Bob Rives and Geoffrey Denight have five wars between them — their service spans from World War II to Iraq. Their military experiences, however, couldn’t have been more diverse.
They live in the same Pendleton North Hill home, though they are not related by blood. Rives is the father-in-law of Denight’s brother, Charles.
Rives joined the Navy shortly after the attack on Pearl Harbor and retired 40 years later after serving as a military dentist.
“I never heard a shot fired in anger,” he said.
Denight spent two years in the jungles of Vietnam, where he saw friends die. He still carries shrapnel in his leg from a Viet Cong booby trap. As a civilian, Denight worked for the Department of Defense for 25 years and defense contractors for the last 11 years. He returned in December 2011 from seven years in Iraq, where he worked for a contractor.
As a prelude to Veterans Day, the two men agreed to talk about their time in the military.
Rives, 92, remembers hearing of Pearl Harbor at the milk processing company where he worked in 1941. As the Kentucky college student cleaned a bottle washing machine, his boss broke the news.
“He came flying out of the office, yelling that the Japanese had just hit Pearl Harbor,” Rives said. “My first thought was ‘Where the hell is Pearl Harbor?’”
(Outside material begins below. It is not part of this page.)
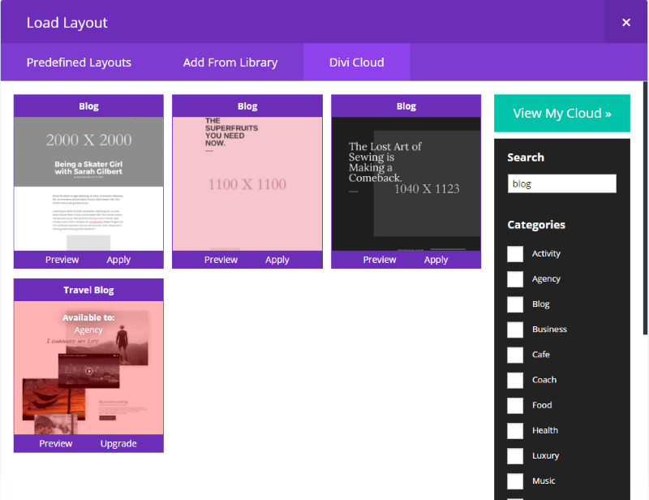649x500 pixels.
Task: Apply the Superfruits pink blog layout
Action: (277, 260)
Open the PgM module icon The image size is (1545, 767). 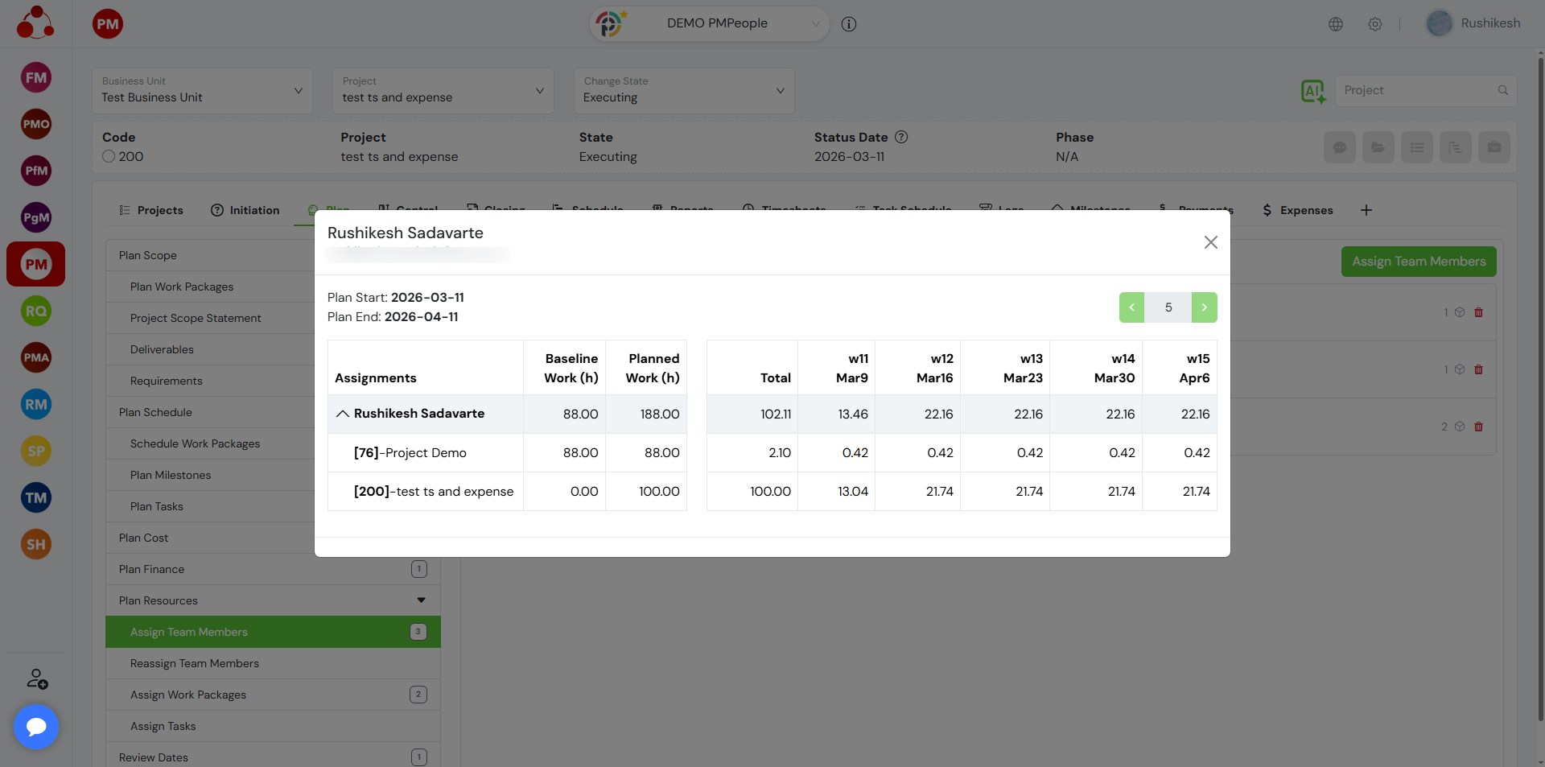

Soon, he and everyone else in the United States knew where Pearl Harbor was and a flood of details about the strike that had killed 2,403 Americans. The attack inspired Rives and other young men to enlist.
“I quit college and joined the Navy,” he said.
After training, the chemistry and biology major was back in college on Uncle Sam’s dime. He completed dental school at the University of Louisville and worked in the Navy Dental Corps. For almost 40 years, he was a behind-the-scenes guy, caring for the troops who sat in his dental chairs, both on ship and shore.
Denight, 63, said he joined the Army in 1969 for less altruistic reasons than Rives. The 19-year-old was floundering in school, spending his time partying instead of studying. He enlisted, trained in demolition and did two tours in Vietnam.
As part of the 59th Land Clearing unit, he started by running bulldozers. The soldiers cleared thousands of acres of cover for Viet Cong and North Vietnamese fighters.
“When you are 19 and they give you a D7 dozer and tell you to knock everything down – it seems like the perfect job,” Denight said.
The job soon lost some of its luster. Besides knocking down trees, he spent endless hours wandering through the jungle on search-and-destroy missions. On the day he got hurt, “we were out looking for bad guys and the bad guys were looking for us – unfortunately, we all met up.” Shrapnel peppered his chest, arm and leg, temporarily laying him up.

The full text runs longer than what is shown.